BEGIN

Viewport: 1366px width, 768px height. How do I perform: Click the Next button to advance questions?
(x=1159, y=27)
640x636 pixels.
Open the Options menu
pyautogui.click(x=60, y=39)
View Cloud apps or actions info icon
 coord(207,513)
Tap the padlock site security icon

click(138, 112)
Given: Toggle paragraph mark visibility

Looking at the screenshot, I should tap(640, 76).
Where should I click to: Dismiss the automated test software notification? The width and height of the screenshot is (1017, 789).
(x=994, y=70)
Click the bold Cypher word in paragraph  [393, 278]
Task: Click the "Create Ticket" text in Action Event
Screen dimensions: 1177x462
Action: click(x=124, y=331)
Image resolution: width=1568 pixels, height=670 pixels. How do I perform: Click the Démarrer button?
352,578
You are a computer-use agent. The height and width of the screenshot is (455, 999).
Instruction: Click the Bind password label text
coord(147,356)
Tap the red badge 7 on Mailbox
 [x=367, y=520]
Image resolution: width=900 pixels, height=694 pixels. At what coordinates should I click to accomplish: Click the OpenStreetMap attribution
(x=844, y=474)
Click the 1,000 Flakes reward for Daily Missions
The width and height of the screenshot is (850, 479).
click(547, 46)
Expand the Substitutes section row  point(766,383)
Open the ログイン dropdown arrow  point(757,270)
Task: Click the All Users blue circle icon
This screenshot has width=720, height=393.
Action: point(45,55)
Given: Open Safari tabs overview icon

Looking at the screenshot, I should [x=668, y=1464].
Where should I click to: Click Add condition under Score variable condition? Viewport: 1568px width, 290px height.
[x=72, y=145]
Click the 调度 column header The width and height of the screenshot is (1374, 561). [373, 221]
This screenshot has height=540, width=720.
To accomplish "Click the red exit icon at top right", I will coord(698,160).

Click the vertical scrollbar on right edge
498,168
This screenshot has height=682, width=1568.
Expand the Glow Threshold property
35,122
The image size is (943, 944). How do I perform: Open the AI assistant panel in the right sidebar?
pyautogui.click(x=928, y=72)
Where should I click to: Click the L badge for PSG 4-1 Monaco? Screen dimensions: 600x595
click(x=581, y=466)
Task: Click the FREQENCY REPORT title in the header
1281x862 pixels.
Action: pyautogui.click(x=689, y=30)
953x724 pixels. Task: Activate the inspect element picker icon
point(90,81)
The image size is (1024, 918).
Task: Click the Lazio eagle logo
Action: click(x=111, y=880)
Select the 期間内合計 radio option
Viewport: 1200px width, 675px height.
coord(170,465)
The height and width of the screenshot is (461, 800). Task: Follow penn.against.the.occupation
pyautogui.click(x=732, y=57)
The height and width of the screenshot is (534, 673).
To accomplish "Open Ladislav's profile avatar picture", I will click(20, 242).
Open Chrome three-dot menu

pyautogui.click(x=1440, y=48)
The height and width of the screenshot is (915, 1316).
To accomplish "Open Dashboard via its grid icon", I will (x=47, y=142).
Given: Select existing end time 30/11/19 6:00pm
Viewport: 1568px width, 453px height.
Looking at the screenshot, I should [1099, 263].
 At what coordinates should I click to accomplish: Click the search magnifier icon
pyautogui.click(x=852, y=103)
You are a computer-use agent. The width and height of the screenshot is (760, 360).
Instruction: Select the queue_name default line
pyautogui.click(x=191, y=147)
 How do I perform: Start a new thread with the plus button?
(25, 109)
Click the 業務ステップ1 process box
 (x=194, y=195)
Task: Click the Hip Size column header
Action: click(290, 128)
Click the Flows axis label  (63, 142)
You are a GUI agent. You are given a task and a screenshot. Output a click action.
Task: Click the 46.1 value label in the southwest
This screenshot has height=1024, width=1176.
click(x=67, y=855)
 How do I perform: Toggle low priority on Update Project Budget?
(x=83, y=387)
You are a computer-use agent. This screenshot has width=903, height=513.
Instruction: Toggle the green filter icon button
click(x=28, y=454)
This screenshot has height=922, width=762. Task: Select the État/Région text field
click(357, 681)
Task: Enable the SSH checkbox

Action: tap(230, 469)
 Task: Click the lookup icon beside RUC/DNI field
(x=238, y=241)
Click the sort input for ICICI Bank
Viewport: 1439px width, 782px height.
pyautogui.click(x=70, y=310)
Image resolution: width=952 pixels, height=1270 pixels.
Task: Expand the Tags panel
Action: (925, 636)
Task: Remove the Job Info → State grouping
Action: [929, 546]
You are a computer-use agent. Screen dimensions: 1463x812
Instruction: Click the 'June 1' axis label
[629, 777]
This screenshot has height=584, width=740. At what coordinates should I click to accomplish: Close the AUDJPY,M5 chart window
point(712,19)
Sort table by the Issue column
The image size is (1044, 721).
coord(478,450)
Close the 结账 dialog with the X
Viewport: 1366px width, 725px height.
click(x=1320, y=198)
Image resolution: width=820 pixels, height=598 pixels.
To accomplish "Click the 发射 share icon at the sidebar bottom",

END

> [Written instruction]:
Please render every line of the data above as a JSON list of strings, one string per line, and leave out the blank lines.

> [Result of this task]:
[
  "Viewport: 1366px width, 768px height. How do I perform: Click the Next button to advance questions?",
  "(x=1159, y=27)",
  "640x636 pixels.",
  "Open the Options menu",
  "pyautogui.click(x=60, y=39)",
  "View Cloud apps or actions info icon",
  " coord(207,513)",
  "Tap the padlock site security icon",
  "click(138, 112)",
  "Given: Toggle paragraph mark visibility",
  "Looking at the screenshot, I should tap(640, 76).",
  "Where should I click to: Dismiss the automated test software notification? The width and height of the screenshot is (1017, 789).",
  "(x=994, y=70)",
  "Click the bold Cypher word in paragraph  [393, 278]",
  "Task: Click the \"Create Ticket\" text in Action Event",
  "Screen dimensions: 1177x462",
  "Action: click(x=124, y=331)",
  "Image resolution: width=1568 pixels, height=670 pixels. How do I perform: Click the Démarrer button?",
  "352,578",
  "You are a computer-use agent. The height and width of the screenshot is (455, 999).",
  "Instruction: Click the Bind password label text",
  "coord(147,356)",
  "Tap the red badge 7 on Mailbox",
  " [x=367, y=520]",
  "Image resolution: width=900 pixels, height=694 pixels. At what coordinates should I click to accomplish: Click the OpenStreetMap attribution",
  "(x=844, y=474)",
  "Click the 1,000 Flakes reward for Daily Missions",
  "The width and height of the screenshot is (850, 479).",
  "click(547, 46)",
  "Expand the Substitutes section row  point(766,383)",
  "Open the ログイン dropdown arrow  point(757,270)",
  "Task: Click the All Users blue circle icon",
  "This screenshot has width=720, height=393.",
  "Action: point(45,55)",
  "Given: Open Safari tabs overview icon",
  "Looking at the screenshot, I should [x=668, y=1464].",
  "Where should I click to: Click Add condition under Score variable condition? Viewport: 1568px width, 290px height.",
  "[x=72, y=145]",
  "Click the 调度 column header The width and height of the screenshot is (1374, 561). [373, 221]",
  "This screenshot has height=540, width=720.",
  "To accomplish \"Click the red exit icon at top right\", I will coord(698,160).",
  "Click the vertical scrollbar on right edge",
  "498,168",
  "This screenshot has height=682, width=1568.",
  "Expand the Glow Threshold property",
  "35,122",
  "The image size is (943, 944). How do I perform: Open the AI assistant panel in the right sidebar?",
  "pyautogui.click(x=928, y=72)",
  "Where should I click to: Click the L badge for PSG 4-1 Monaco? Screen dimensions: 600x595",
  "click(x=581, y=466)",
  "Task: Click the FREQENCY REPORT title in the header",
  "1281x862 pixels.",
  "Action: pyautogui.click(x=689, y=30)",
  "953x724 pixels. Task: Activate the inspect element picker icon",
  "point(90,81)",
  "The image size is (1024, 918).",
  "Task: Click the Lazio eagle logo",
  "Action: click(x=111, y=880)",
  "Select the 期間内合計 radio option",
  "Viewport: 1200px width, 675px height.",
  "coord(170,465)",
  "The height and width of the screenshot is (461, 800). Task: Follow penn.against.the.occupation",
  "pyautogui.click(x=732, y=57)",
  "The height and width of the screenshot is (534, 673).",
  "To accomplish \"Open Ladislav's profile avatar picture\", I will click(20, 242).",
  "Open Chrome three-dot menu",
  "pyautogui.click(x=1440, y=48)",
  "The height and width of the screenshot is (915, 1316).",
  "To accomplish \"Open Dashboard via its grid icon\", I will (x=47, y=142).",
  "Given: Select existing end time 30/11/19 6:00pm",
  "Viewport: 1568px width, 453px height.",
  "Looking at the screenshot, I should [1099, 263].",
  " At what coordinates should I click to accomplish: Click the search magnifier icon",
  "pyautogui.click(x=852, y=103)",
  "You are a computer-use agent. The width and height of the screenshot is (760, 360).",
  "Instruction: Select the queue_name default line",
  "pyautogui.click(x=191, y=147)",
  " How do I perform: Start a new thread with the plus button?",
  "(25, 109)",
  "Click the 業務ステップ1 process box",
  " (x=194, y=195)",
  "Task: Click the Hip Size column header",
  "Action: click(290, 128)",
  "Click the Flows axis label  (63, 142)",
  "You are a GUI agent. You are given a task and a screenshot. Output a click action.",
  "Task: Click the 46.1 value label in the southwest",
  "This screenshot has height=1024, width=1176.",
  "click(x=67, y=855)",
  " How do I perform: Toggle low priority on Update Project Budget?",
  "(x=83, y=387)",
  "You are a computer-use agent. This screenshot has width=903, height=513.",
  "Instruction: Toggle the green filter icon button",
  "click(x=28, y=454)",
  "This screenshot has height=922, width=762. Task: Select the État/Région text field",
  "click(357, 681)",
  "Task: Enable the SSH checkbox",
  "Action: tap(230, 469)",
  " Task: Click the lookup icon beside RUC/DNI field",
  "(x=238, y=241)",
  "Click the sort input for ICICI Bank",
  "Viewport: 1439px width, 782px height.",
  "pyautogui.click(x=70, y=310)",
  "Image resolution: width=952 pixels, height=1270 pixels.",
  "Task: Expand the Tags panel",
  "Action: (925, 636)",
  "Task: Remove the Job Info → State grouping",
  "Action: [929, 546]",
  "You are a computer-use agent. Screen dimensions: 1463x812",
  "Instruction: Click the 'June 1' axis label",
  "[629, 777]",
  "This screenshot has height=584, width=740. At what coordinates should I click to accomplish: Close the AUDJPY,M5 chart window",
  "point(712,19)",
  "Sort table by the Issue column",
  "The image size is (1044, 721).",
  "coord(478,450)",
  "Close the 结账 dialog with the X",
  "Viewport: 1366px width, 725px height.",
  "click(x=1320, y=198)",
  "Image resolution: width=820 pixels, height=598 pixels.",
  "To accomplish \"Click the 发射 share icon at the sidebar bottom\","
]